According to several reports from local Texas outlets and the USAO's recent presser, the investigation into the ring stretched over a decade, beginning in 2001 and having major developments in March of 2011, when search warrants were executed against participants in the operation. The investigation continued on from there, with the defendants being indicted last summer.
The size of the gambling ring was significant, according to reports. In addition to live bets being accepted throughout the Dallas-Ft. Worth area, where the ring was centered, authorities allege that more than $5.4 billion in gross wagers were made through more than two dozen interconnected online sportsbetting sites in a little more than four years. All the sites were incorporated and maintained in Curacao.
Merkow was reported as being a bookie for the group, and may well have served as investigators' access point, who in the sting's earliest phase were looking into another, smaller operation. The good news for Merkow and the others is that most of them received only probation or a suspended sentence, except for the ring's leader, Albert Sydney Reed, Jr., Reed received a sentence of one year plus one day.
Merkow isn't due to be sentenced until December, but is likely to receive probation or a suspended sentence. The real hit to Merkow and the others was the seizure of more than $10 million in cash and other assets alleged to be connected to the operation. In Merkow's case, he lost the $233,000 that he claimed in an appeal was his poker-playing bankroll, along with jewelry and gold coins, including at least one family heirloom.
Merkow, who won a WSOPC event at Tunica in 2005 for more than $570,000, defeating Amnon Filippi for the win, has about $1.5 million in career tournament earnings. His attempt to claim his seized funds back from authorities was mentioned in this 2012 KXAN piece, where they reported, "I am a professional poker player and have been for a number of years. In order to participate in this profession, it is necessary to have a cash hoard which is accessible on short notice ... Part of the money is my cash hoard which I have accumulated over the last 20 years or so."
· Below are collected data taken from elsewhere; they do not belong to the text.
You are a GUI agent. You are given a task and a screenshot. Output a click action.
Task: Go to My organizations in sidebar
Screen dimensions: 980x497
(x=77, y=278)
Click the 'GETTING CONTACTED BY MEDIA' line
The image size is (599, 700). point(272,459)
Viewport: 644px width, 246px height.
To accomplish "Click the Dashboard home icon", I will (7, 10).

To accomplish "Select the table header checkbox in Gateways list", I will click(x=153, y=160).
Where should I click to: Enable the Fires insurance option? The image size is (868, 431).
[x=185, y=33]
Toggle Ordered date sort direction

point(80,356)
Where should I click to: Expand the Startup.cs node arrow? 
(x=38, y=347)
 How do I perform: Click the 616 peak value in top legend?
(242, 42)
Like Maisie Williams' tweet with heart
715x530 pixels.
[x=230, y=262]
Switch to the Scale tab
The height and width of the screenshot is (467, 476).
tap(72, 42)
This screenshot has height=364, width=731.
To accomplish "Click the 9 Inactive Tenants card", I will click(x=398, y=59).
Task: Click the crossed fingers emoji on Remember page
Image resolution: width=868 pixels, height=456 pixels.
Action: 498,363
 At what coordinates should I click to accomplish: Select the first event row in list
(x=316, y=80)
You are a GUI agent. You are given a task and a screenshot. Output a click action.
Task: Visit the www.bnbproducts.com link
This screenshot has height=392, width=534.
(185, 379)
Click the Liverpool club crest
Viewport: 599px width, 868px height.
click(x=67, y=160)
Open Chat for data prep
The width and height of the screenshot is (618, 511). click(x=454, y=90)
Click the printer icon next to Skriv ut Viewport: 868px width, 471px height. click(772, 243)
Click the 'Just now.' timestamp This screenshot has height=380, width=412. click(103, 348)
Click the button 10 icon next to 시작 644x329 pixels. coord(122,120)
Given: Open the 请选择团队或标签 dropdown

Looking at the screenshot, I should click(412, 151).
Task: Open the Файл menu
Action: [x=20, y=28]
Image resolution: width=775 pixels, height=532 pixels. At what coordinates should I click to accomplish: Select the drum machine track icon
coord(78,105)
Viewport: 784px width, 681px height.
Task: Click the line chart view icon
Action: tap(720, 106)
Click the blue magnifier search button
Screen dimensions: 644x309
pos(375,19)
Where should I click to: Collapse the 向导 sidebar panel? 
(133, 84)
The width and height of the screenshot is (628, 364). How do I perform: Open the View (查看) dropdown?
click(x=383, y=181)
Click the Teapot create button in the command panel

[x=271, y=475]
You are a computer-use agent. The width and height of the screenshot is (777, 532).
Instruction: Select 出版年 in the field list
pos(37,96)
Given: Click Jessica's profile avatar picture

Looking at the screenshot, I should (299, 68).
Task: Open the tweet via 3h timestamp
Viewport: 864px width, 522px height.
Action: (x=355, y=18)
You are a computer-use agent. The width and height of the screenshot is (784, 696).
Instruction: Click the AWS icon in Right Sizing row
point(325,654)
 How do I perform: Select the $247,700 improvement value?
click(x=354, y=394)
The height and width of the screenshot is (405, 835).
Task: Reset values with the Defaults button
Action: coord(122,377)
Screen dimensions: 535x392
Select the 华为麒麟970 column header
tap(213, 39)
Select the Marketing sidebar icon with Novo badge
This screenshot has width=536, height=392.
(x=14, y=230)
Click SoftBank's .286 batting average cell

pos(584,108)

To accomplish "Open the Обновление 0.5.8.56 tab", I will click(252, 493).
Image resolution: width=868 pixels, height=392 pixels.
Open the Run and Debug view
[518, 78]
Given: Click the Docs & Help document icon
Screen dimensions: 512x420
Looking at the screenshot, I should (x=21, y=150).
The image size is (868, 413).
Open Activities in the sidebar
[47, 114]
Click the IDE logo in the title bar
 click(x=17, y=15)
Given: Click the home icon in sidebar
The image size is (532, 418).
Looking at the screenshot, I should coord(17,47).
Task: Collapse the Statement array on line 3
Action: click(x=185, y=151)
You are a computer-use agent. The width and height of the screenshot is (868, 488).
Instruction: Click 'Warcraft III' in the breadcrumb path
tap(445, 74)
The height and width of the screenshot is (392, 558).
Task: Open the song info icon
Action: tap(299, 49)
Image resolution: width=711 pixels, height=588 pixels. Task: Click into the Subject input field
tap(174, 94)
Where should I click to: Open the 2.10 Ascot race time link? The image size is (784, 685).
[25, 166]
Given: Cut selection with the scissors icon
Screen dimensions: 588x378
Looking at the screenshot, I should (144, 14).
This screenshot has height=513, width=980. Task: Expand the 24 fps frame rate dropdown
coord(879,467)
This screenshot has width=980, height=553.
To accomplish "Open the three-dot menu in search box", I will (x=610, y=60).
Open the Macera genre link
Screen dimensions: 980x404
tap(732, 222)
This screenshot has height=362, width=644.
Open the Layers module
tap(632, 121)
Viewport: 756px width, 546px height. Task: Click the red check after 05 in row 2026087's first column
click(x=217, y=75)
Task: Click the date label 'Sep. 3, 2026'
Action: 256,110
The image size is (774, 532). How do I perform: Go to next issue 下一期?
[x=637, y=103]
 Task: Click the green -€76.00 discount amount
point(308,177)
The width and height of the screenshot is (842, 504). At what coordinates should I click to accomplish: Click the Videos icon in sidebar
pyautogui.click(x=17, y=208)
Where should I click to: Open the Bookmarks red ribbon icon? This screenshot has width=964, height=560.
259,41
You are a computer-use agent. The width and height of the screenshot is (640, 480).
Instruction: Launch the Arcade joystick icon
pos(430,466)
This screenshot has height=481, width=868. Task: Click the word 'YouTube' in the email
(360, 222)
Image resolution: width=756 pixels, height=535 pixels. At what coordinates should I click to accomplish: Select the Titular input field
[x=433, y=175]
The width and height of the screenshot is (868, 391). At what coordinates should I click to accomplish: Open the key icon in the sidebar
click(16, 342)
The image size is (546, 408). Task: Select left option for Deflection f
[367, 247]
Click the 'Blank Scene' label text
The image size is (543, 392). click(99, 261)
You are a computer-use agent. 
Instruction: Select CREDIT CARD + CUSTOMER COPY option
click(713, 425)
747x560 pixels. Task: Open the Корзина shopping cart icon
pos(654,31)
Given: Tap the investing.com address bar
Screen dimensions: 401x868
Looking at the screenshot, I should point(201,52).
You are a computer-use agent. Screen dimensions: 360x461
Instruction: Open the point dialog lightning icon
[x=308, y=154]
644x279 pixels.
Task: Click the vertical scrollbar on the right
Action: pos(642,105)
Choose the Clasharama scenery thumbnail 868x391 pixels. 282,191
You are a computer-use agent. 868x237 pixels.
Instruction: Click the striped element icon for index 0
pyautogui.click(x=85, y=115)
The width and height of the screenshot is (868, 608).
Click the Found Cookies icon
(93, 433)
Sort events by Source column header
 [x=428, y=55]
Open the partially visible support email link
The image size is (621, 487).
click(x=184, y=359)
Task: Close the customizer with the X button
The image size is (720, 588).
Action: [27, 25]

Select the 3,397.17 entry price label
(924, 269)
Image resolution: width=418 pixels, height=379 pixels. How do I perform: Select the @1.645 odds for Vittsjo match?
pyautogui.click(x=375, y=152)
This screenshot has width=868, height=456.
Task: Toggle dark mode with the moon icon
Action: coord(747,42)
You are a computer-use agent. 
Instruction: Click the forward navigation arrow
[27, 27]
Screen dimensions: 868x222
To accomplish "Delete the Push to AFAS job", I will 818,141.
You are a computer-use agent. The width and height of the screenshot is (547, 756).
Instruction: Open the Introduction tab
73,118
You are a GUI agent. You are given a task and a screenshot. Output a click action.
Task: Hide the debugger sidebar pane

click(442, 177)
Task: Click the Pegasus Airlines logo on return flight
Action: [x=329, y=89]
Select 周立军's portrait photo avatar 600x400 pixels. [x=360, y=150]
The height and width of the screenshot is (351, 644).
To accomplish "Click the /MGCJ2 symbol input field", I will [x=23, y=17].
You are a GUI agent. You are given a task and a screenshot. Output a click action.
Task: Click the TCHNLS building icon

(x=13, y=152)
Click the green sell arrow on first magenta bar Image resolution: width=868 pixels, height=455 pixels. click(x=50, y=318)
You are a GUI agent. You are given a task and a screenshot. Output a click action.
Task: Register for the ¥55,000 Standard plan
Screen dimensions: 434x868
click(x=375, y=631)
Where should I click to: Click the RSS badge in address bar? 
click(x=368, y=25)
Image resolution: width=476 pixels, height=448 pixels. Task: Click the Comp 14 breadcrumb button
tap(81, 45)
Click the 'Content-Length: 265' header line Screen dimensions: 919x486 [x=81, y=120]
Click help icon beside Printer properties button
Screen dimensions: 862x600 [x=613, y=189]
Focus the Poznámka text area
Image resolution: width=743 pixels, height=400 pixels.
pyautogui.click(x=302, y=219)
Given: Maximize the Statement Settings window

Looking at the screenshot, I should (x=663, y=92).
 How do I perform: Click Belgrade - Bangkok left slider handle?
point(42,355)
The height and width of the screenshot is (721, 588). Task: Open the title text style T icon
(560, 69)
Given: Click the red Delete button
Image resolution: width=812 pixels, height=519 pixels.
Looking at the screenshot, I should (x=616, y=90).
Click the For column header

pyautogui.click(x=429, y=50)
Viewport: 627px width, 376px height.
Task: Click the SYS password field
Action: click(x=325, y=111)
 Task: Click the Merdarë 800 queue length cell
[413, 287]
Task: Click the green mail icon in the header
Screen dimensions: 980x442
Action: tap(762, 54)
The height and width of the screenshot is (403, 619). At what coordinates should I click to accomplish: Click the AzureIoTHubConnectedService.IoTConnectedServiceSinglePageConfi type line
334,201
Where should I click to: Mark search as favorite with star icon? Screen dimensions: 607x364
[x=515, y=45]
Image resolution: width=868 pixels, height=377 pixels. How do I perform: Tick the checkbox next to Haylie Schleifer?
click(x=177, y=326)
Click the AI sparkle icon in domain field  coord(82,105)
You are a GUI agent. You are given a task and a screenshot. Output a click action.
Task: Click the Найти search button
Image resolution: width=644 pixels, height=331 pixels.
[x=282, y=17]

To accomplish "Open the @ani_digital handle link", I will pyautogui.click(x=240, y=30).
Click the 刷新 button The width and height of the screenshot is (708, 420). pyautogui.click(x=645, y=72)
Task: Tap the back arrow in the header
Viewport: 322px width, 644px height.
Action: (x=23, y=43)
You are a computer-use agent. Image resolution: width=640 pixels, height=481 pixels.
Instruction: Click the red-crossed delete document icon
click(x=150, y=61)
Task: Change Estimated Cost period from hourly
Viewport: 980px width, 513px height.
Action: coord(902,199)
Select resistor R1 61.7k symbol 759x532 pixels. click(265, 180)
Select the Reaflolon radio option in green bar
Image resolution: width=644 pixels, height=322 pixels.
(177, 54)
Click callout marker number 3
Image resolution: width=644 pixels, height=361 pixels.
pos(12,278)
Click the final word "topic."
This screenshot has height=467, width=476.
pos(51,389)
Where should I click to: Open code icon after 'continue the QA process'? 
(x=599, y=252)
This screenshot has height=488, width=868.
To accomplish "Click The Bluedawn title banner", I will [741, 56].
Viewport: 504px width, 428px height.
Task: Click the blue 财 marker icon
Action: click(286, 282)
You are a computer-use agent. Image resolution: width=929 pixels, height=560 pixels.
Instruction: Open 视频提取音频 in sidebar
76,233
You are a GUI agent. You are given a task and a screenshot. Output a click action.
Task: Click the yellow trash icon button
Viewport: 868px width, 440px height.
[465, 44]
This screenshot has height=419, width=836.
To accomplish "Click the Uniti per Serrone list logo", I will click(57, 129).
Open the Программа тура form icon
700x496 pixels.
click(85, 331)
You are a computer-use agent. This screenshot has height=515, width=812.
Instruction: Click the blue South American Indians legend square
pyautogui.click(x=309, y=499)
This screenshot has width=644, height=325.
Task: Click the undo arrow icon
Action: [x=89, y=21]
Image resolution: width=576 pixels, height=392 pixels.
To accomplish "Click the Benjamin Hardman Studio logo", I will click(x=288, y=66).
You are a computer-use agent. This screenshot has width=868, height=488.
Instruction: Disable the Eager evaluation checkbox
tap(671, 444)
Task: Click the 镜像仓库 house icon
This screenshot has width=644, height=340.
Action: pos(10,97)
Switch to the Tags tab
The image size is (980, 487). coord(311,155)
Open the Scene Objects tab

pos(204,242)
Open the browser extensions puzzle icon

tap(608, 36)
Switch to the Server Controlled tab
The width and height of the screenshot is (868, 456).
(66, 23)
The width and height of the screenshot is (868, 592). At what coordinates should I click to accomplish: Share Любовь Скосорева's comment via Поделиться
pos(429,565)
Despite the fact that Merkow kept poker-playing records, such claims usually fall on deaf ears, as happened with Richard "Chinaman" Lee, who finished sixth in the WSOP main event and lost an even larger chunk of assets when authorities in San Antonio busted up a sportsbetting operation there several years ago. Merkow thus gets added to the lengthy, lengthy list of prominent poker players who have had bookmaking-related scrapes with the law. In this case it's a quarter-million-dollar life tax, right?